Republican William "B.J." Sieg has announced his candidacy for the 92nd House District, which will be left vacant at the end of the year as state Rep. Scott Perry, R-Dillsburg, runs for the U.S. Congress.
Sieg, 28, of Newberry Township, recently resigned his position as special assistant to the secretary of the state Department of Transportation to run for the seat.
Sieg said he's starting a business and plans to work in contracting and consulting until the election. He said he's a "family man" with a young son and "another on the way" who spent most of his life living in rural Pennsylvania.
His rural upbringing instilled a sense of limited government, he said, and the sense that "government is supposed to do what the people tell it and not the other way around."
Sieg said the economy is the biggest issue facing the state, and he intends to do whatever's necessary to create "good, family-sustaining jobs."
He could start with reducing taxes on individuals and businesses, which "when added to property taxes, are not exactly a recipe for economic success," he said.
He said he'd like to abolish or at least drastically reduce property taxes, which are unfair to seniors, and pay for it with the increased tax revenue spurred by the economic growth and jobs that resulted.

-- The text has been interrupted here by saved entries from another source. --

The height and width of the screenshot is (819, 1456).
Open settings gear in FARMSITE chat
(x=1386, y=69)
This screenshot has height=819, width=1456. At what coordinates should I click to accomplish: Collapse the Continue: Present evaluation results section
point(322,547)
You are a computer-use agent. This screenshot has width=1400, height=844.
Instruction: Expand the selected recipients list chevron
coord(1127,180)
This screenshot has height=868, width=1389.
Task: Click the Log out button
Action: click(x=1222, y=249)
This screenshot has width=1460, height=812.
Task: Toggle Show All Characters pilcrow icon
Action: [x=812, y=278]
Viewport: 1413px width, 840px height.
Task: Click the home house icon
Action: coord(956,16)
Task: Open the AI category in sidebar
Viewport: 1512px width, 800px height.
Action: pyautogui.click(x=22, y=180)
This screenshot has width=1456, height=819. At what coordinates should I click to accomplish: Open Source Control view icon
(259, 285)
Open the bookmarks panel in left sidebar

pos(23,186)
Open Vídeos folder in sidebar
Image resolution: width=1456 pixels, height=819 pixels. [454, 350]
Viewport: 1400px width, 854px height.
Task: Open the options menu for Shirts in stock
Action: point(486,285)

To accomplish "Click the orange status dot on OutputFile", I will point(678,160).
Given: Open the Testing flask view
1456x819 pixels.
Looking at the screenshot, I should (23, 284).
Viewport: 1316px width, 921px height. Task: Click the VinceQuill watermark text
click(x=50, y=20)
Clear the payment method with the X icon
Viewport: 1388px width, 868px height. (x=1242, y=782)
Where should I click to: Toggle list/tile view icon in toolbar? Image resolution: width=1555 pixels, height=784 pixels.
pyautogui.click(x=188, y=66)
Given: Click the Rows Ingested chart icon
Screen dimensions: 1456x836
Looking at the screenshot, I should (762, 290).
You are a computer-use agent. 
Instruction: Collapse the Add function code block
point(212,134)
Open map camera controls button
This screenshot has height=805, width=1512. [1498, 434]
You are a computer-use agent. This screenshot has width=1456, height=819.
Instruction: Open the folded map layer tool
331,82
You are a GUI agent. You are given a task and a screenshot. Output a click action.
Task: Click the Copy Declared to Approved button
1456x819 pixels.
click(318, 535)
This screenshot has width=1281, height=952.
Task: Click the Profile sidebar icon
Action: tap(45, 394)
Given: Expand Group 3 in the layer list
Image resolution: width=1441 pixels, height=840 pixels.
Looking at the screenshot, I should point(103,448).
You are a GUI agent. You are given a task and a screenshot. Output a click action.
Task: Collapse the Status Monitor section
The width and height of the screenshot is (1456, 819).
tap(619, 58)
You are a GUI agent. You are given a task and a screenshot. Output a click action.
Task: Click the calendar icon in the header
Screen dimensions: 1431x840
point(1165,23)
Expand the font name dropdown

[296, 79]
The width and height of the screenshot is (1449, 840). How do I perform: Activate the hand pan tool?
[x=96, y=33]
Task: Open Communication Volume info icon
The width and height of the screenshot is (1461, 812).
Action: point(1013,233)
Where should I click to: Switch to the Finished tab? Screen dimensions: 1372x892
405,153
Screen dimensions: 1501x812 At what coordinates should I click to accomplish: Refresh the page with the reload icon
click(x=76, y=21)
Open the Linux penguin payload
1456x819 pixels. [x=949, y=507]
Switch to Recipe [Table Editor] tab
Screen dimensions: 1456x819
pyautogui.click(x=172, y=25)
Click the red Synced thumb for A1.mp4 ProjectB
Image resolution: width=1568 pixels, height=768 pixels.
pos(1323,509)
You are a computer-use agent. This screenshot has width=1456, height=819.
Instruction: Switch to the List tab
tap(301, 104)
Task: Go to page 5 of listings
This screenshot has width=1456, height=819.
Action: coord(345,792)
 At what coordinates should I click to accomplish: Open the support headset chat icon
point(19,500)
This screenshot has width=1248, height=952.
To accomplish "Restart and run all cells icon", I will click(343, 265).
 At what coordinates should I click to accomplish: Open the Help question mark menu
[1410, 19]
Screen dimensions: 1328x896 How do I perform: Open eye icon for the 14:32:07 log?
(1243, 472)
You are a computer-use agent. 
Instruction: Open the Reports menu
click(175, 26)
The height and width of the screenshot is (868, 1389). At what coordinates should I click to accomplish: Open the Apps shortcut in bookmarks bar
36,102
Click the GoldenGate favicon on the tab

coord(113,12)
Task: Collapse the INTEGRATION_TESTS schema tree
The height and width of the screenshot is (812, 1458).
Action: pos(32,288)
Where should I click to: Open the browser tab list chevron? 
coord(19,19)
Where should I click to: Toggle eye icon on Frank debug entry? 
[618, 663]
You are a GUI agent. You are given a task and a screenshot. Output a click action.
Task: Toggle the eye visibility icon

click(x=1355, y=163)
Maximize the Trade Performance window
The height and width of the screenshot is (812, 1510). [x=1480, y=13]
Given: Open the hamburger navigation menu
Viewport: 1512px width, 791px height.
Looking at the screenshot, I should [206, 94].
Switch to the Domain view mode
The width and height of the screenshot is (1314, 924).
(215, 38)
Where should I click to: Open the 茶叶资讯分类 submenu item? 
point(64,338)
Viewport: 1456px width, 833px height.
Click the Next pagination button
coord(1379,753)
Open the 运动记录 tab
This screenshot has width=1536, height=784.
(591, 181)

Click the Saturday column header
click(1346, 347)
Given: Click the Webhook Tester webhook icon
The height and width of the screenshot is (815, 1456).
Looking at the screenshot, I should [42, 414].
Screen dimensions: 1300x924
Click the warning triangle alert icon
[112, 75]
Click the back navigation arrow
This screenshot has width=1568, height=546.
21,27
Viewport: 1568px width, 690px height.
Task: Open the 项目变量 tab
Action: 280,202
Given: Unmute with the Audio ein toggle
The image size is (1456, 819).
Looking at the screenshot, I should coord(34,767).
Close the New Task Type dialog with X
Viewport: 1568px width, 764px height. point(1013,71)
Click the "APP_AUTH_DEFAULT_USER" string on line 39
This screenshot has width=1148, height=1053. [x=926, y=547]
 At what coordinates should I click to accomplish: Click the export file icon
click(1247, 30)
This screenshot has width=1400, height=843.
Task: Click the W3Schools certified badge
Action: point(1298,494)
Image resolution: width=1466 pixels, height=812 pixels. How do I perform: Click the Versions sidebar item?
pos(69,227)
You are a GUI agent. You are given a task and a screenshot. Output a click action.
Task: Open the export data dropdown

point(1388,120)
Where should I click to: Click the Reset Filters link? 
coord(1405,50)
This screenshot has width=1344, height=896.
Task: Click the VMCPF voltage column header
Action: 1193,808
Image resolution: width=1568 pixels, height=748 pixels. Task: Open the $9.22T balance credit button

The issues: Sieg said he would also reduce spending in Harrisburg, but he'd need to
review the budget closely before deciding which areas to trim.
Education spending would likely sustain some cuts, he said.
"For eight years, we threw money hand over fist at the school system, and I don't know that we fixed the issues out there," he said. "We can't afford to continue the funding level the last administration put out there."
He wouldn't cut haphazardly, he said, but would look for ways to reduce costs while introducing more competition to public schools.
Sieg said he's still considering the implications of natural gas drilling in the Marcellus shale region. He thinks environmental effects should be studied, and he would consider an extraction fee or other revenue-generating ideas if he considered them fair, he said.
"I have trouble taxing something that doesn't necessarily belong to the state," he said. "Is it fair to say gas is on someone else's land and we can tax it just because it's there?"